The Texas State Comptroller’s Office (www.cpa.state.tx.us) wanted its accounts examiners to have fingertip access to taxpayer returns. While 51% of the agency’s annual 13.1 million documents were available on a FileNet (www.filenet.com) imaging system, the remaining 49% were being microfilmed on the fly, with such poor results sometimes that the documents had to be refilmed.

The agency worked with Radian Systems (www.radsys.com) to install a new Integrated Image Management System (IIMS), which consists of Radian’s WorldScan and WSDOM software, as well as the FileNet system. Kodak (www.kodak.com) and Scan Optics (www.scanoptics.com) scanners produce image files from which the WSDOM software creates microfilm.

The IIMS has provided many benefits, according to Kim Blazich, systems analyst with the Comptroller’s Office.

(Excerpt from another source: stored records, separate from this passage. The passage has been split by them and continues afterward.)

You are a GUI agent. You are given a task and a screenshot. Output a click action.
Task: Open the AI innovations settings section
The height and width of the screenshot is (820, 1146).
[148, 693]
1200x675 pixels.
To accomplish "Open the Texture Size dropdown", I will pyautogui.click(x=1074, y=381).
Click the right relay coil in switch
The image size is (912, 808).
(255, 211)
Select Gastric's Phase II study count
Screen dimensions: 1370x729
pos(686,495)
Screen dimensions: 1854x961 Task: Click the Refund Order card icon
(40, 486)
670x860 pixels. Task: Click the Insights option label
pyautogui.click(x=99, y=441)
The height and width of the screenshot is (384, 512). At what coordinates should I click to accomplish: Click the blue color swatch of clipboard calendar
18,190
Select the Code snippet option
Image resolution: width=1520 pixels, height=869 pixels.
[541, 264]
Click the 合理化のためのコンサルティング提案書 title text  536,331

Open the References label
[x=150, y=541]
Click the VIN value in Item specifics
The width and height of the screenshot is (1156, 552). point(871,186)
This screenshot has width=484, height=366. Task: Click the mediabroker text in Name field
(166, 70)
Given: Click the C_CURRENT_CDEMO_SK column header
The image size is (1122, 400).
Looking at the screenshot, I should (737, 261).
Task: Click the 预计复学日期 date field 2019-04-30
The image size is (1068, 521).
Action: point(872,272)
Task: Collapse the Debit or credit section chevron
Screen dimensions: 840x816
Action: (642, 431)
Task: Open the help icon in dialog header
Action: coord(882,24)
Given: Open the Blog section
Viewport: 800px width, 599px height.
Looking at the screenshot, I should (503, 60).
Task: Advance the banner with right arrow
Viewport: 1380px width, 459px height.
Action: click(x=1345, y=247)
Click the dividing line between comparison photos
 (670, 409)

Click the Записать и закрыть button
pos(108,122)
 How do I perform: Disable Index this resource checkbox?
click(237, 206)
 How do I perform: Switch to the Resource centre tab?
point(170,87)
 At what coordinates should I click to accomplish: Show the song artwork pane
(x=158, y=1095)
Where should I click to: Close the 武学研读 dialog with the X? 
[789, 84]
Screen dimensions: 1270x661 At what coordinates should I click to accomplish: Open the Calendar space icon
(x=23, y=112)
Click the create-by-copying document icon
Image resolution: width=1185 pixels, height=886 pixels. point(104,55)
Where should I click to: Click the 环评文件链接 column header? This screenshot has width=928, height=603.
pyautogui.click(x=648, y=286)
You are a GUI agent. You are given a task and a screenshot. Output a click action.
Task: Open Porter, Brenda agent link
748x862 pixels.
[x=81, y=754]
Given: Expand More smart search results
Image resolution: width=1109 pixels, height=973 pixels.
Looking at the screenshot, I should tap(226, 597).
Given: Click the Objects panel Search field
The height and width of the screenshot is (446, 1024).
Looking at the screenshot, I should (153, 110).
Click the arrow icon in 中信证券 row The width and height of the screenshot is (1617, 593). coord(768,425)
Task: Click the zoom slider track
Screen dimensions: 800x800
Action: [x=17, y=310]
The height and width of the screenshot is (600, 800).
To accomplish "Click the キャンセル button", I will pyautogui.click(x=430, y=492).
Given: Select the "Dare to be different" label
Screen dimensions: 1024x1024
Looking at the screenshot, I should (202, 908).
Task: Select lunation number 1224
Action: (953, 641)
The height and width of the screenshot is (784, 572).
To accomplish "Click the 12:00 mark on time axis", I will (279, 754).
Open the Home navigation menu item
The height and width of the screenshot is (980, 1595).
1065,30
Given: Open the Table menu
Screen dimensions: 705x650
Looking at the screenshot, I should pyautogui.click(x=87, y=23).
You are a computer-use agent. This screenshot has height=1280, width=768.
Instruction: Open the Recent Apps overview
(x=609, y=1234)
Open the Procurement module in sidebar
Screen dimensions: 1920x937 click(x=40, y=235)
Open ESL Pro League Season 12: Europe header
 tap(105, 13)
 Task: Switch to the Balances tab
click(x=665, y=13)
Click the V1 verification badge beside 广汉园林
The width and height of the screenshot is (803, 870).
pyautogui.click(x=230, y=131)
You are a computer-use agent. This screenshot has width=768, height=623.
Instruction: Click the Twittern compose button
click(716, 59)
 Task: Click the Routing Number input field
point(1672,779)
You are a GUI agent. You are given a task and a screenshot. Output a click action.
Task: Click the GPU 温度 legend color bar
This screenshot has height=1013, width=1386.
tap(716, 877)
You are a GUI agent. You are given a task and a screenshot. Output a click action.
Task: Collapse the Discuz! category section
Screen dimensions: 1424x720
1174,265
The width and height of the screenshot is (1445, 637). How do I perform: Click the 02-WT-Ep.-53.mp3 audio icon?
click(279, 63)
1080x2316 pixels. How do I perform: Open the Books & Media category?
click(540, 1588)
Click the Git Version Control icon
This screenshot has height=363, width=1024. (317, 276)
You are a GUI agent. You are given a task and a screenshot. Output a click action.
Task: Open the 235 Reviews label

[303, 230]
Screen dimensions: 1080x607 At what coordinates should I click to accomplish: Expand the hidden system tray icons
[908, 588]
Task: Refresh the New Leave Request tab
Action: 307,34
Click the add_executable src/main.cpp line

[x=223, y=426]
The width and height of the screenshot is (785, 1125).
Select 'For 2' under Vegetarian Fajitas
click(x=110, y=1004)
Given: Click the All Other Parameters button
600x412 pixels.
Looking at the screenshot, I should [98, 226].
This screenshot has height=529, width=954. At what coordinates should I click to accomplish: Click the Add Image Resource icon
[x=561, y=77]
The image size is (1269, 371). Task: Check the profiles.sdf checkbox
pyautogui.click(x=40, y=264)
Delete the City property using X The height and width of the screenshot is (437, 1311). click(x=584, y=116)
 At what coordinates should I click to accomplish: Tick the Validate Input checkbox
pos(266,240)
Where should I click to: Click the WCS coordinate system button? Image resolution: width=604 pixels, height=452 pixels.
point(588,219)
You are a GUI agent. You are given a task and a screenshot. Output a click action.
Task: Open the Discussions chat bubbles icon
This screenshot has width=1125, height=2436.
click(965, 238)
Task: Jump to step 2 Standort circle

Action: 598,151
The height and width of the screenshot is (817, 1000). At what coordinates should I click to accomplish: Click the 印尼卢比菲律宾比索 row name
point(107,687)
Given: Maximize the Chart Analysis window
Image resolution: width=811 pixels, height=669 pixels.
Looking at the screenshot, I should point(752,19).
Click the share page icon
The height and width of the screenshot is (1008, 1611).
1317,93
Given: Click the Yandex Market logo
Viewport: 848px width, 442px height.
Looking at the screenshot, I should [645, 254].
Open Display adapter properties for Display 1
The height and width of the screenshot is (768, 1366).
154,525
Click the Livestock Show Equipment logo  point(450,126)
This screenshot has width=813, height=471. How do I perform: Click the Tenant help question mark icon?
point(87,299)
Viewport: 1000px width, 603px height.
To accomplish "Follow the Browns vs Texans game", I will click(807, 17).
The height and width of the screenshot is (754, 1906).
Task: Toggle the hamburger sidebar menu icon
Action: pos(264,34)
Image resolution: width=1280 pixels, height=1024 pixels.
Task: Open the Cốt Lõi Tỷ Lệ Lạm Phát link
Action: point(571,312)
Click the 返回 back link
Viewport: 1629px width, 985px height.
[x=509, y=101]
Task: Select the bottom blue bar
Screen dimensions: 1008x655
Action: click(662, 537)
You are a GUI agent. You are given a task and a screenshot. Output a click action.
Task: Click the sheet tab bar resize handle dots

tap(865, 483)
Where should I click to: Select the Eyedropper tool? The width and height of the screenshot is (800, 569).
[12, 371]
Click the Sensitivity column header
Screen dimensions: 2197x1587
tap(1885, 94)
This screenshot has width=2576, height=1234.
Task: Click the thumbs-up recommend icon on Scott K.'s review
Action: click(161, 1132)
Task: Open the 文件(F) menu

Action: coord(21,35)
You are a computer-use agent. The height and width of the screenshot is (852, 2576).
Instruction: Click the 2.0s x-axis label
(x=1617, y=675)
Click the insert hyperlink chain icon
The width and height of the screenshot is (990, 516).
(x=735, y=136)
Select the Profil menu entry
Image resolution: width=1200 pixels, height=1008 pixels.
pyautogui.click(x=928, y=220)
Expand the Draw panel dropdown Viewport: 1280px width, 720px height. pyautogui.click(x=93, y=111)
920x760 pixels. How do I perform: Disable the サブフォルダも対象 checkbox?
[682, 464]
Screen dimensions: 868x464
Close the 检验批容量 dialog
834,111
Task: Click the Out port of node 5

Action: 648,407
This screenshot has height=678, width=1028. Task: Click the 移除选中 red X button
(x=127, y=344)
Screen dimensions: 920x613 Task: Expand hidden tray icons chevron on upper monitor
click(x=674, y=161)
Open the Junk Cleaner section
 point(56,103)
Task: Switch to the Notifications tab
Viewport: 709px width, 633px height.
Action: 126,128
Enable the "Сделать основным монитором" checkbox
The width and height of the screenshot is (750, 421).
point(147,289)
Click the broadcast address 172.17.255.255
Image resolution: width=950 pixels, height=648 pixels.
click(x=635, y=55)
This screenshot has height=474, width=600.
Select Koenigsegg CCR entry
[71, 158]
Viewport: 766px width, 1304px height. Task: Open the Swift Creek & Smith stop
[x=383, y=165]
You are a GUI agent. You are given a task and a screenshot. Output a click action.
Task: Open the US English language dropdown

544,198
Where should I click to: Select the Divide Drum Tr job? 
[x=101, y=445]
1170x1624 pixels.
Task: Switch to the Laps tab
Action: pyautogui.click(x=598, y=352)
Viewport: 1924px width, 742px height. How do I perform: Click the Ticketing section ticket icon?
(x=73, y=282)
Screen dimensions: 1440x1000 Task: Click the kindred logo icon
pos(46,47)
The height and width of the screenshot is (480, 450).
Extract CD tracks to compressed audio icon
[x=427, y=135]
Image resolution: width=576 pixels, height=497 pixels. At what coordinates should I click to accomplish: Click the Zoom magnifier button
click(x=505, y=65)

"All of the documents received from taxpayers are now available for our accounts examiners to review on the FileNet image system," said Blazich. "This has reduced the amount of time it takes to review an account, because the examiner does not have to find the document in the retention files or on microfilm. The microfilm quality has improved tremendously. Very few documents have to be remicrofilmed."

The Comptroller’s Office is currently working with Radian to replace its key-from-paper system, with a key-from-image system, which will be integrated into the IIMS.